Aside from the composition of this mix (a hot topic in the recent years) it is important to pay attention to the ideal sequence of contact points within a multi-channel approach. For specific micro-segments the result (e.g. addition to the formulary) can vary strongly in function of the concrete contact flow they have experienced: do you first send an email to a physican, to then call him, and to consequently visit him? Or do you visit him first, you then send him an email to de-brief, to afterwards call him to ask if everything is clear? By analyzing historical contact- & sales data, you can make better informed choices on this topic.

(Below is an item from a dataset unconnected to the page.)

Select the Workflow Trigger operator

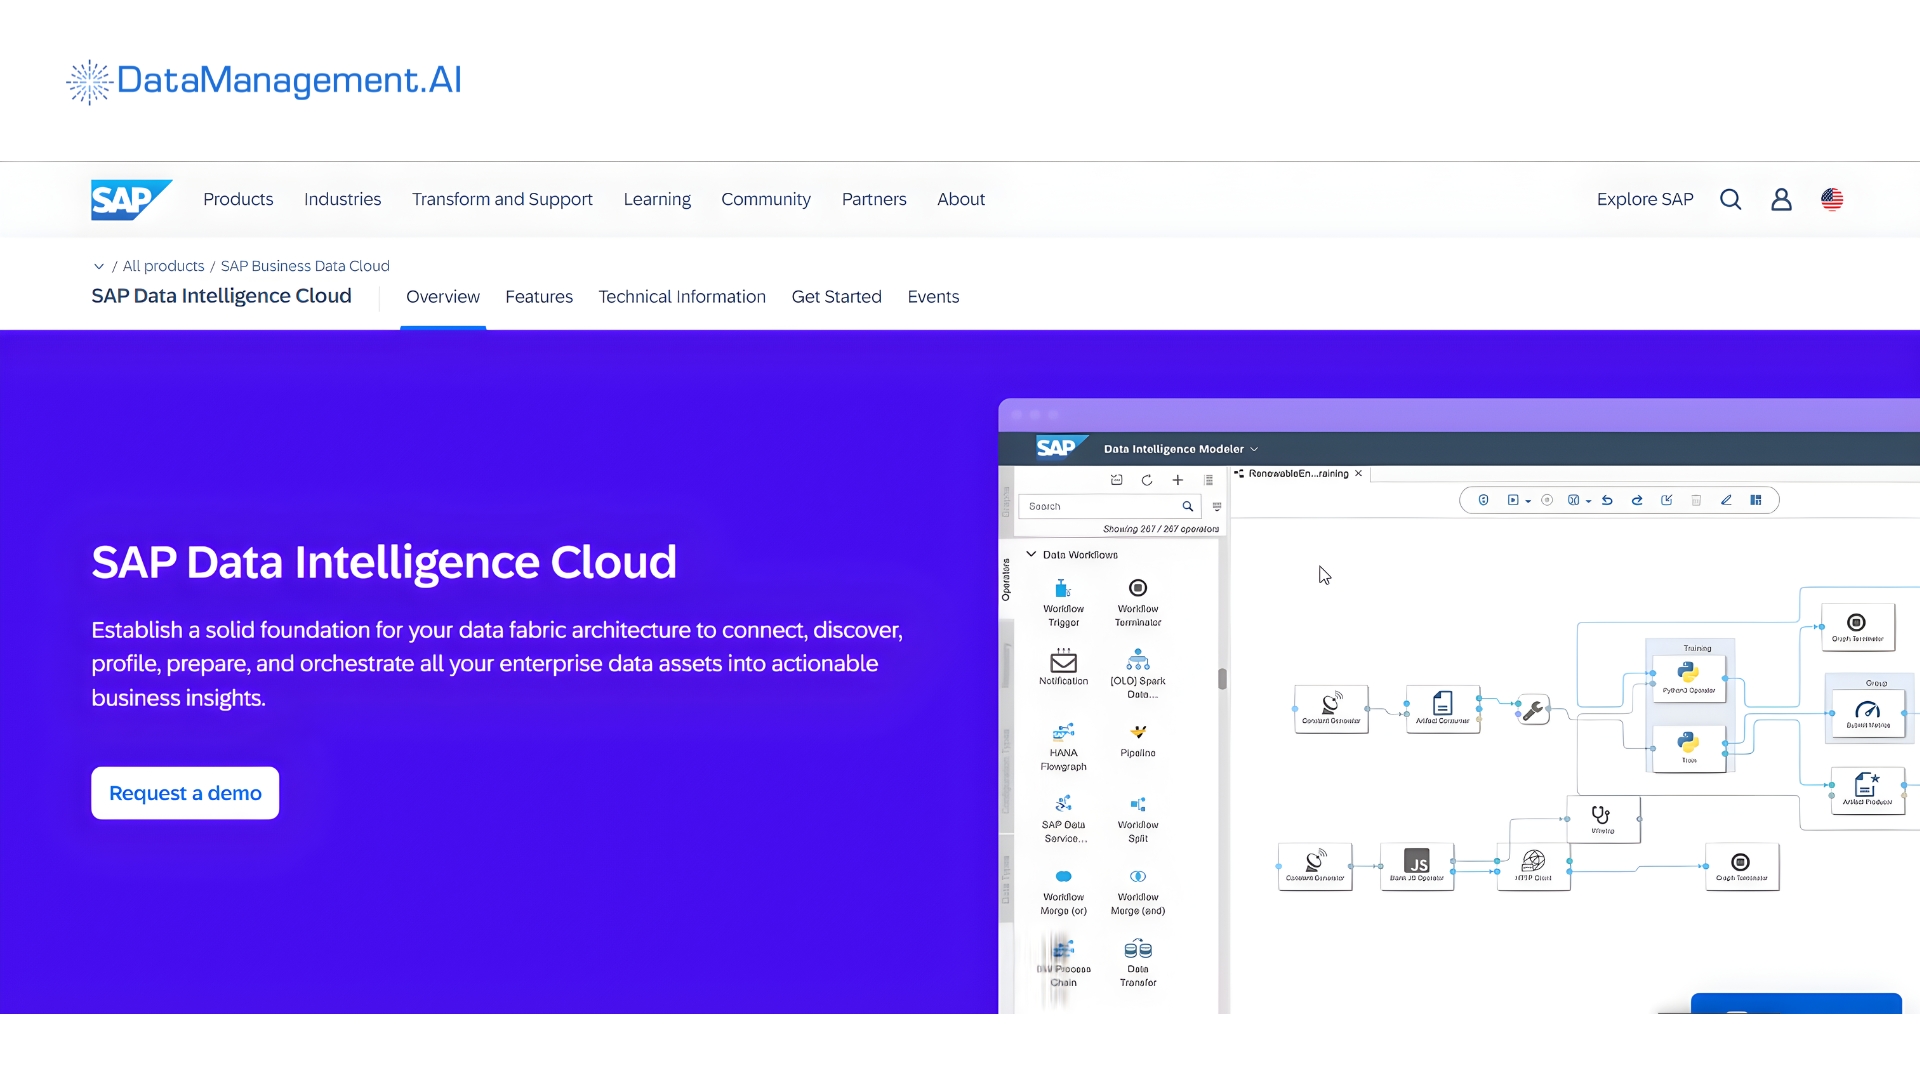[x=1062, y=598]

- Optimize go-to-market parameters in the pharmacy to increase sell-out
IM Associates' experience learns that the sell-out figures for a specific brand in an individual pharmacy are strongly correlated with a number of parameters: the visit intensity by sales representative(s), in-store visibility, sell-in pressure, patient loyalty, etc. A number of producers has performed analyses to the ideal composition of parameters for a specific brand on the national level. The KWARTS-offering now enables them to map the profile of each individual pharmacy, and this for each product reference. In this way an advanced sell-out strategy can be elaborated with a beneficial impact on market share. In a context where pharmacist and consumer increasingly deviate from the physician's advice (a.o. pressure of generic drugs, or pressure of health insurers as in the Netherlands), this is a crucial aspect to consider.

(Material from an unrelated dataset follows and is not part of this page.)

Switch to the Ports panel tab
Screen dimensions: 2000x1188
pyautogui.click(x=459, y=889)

- Map the network around your brand
Your brand is never launched in a clean lab setting, but in a world where everyone influences, and is influenced by each other. That's why it is important to create a clear view of your brand eco-system: which stakeholders or specific micro-segments play a central role, and which ones rather a peripheral role? Can you more efficiently target specific stakeholders in your market approach? It could be interesting for example for 2nd line treatment drugs, to map which of the 17.000 Belgian physicians show a strong referral behavior, to then start searching for lookalike-profiles in the market.

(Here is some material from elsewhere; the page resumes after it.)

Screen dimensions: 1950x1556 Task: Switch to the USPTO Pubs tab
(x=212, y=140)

- Increase the impact of your mHealth app
A big amount of healthcare companies is working on a "value beyond the pill"-strategy, to enlarge their market (e.g. facilitating diagnosis), or to deepen it (e.g. realize a better patient compliance). Mobile apps are a popular solution, seen that an increasing amount of people are used to manage their health and sports performance via their smartphone.
In a data-driven context this offers a lot of advantages. Interactions with an app can be measured (even 1-on-1), e.g. via Hotjar and Firebase Analytics.
This could offer you strategic advantages: you could for example learn which types of patients have a higher risk for bad compliance, or which pharmacies in the surrounding regions might possibly give a better explanation about drug administration than others.
On top of that you could use the info about (non-)usage of specific functionalities, to steer you in the right operational direction: it could indicate (lack of) relevance for the end user. You can avoid spending too much time in development to functionalities that don't interest the patient. You could also iterate the design of your app until there are less 'blockings' in usage, when the functionality is crucial for the purpose of your app.
By applying micro-segmentation and personalized interaction models on the healthcare market, you can put the customer and/or patient first when it comes to communication. This perfectly fits a context where the commercial approach towards healthcare professionals is digitized, and where the patient gets more and more control over his or her own treatment. Focus on relevant contacts to maintain impact.